C'est pour cette raison que, depuis ce début d'année, j'ai mis en place des sessions hebdomadaires de groupe pour échanger avec d'autres personnes qui nous comprennent sur nos différents enjeux - et notamment le syndrome de l'imposteur.
Ne pas rester seul avec ses problèmes est essentiel pour pouvoir les identifier, puis les surmonter.
Conclusion
En définitive, le syndrome de l'imposteur peut toucher n'importe qui, peu importe son niveau de succès objectif.
Il peut être perçu comme de l'humilité, de la modestie ou une volonté de faire du mieux possible.
Mais il peut parfois prendre des proportions démesurées et entraîner de vraies conséquences négatives.
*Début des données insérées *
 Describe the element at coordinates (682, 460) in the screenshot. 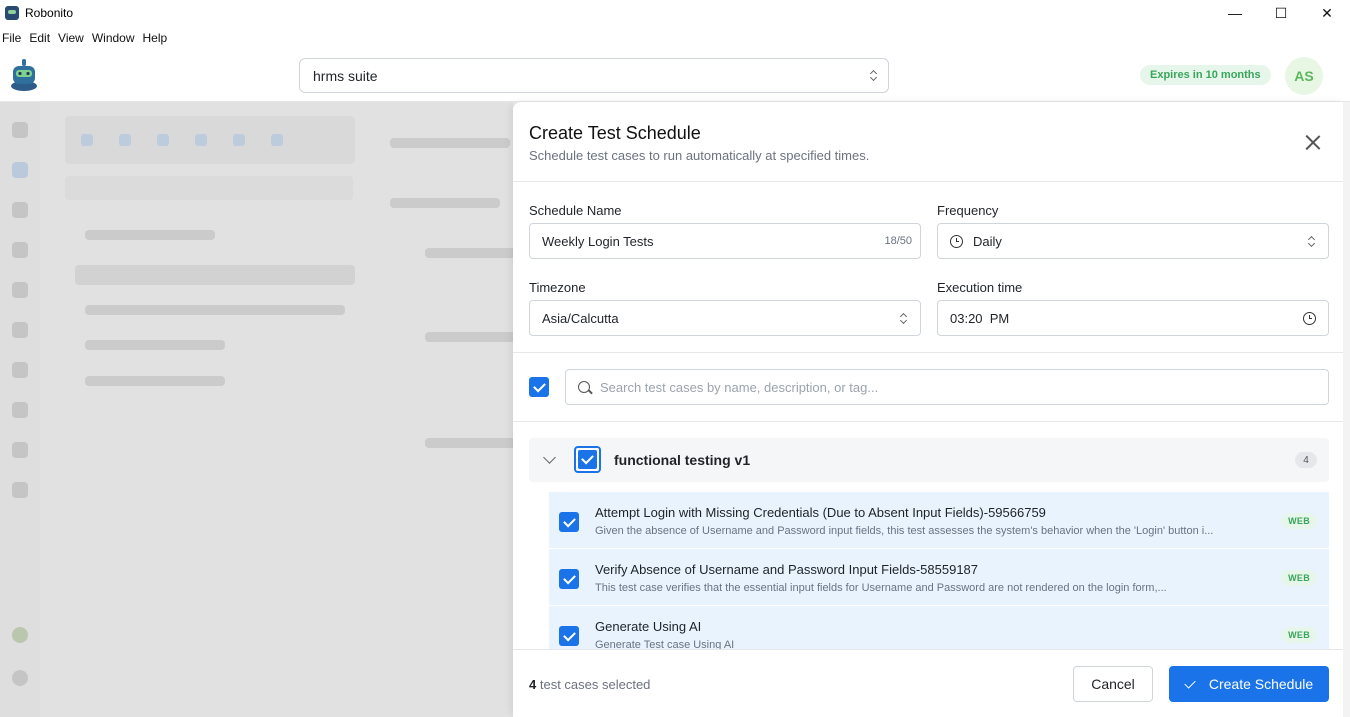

La voix de l'imposteur en soi n'a pas qu'une intention négative : elle veut que nous soyons à la hauteur de nos aspirations. Que nous fassions de mieux possible dans son domaine d'activité et ses occupations quotidiennes.
Personnellement, mon syndrome de l'imposteur était très fort avant mon diagnostic de TDAH. Depuis, j'ai appris à mieux le dompter, notamment en travaillant sur ma régulation émotionnelle.
Mais au début, je ressentais le syndrome de l'imposteur par rapport à mon propre diagnostic de TDAH. Je me demandais même si le fait d'avoir un traitement n'était pas de la "triche" au vu des facilités que je peux avoir en parallèle de mes difficultés.
Pour moi, le déclic a eu lieu quand j'ai réussi à faire coexister ces deux pensées contradictoires dans ma tête :
- Mon niveau de compétence peut et doit être amélioré : je dois persévérer chaque jour pour apprendre et devenir meilleur dans ce que je fais
- Mon niveau de compétence actuel est suffisant pour faire mon travail correctement, et je dois apprendre à le reconnaître et l'accepter (la mention "insuffisant" sur mes copies d'école et mes bulletins n'ont sûrement pas aidé à me sentir "suffisant" dans ma vie)
Et comme toujours, ce sont les feedbacks positifs du monde et des autres qui prouvent qu'on n'est pas un imposteur. Il faut savoir les repérer, les accepter et les savourer pour pouvoir avancer sereinement dans cette quête du mieux.
Sans que l'imposteur devienne hors de contrôle et nous tire vers le bas.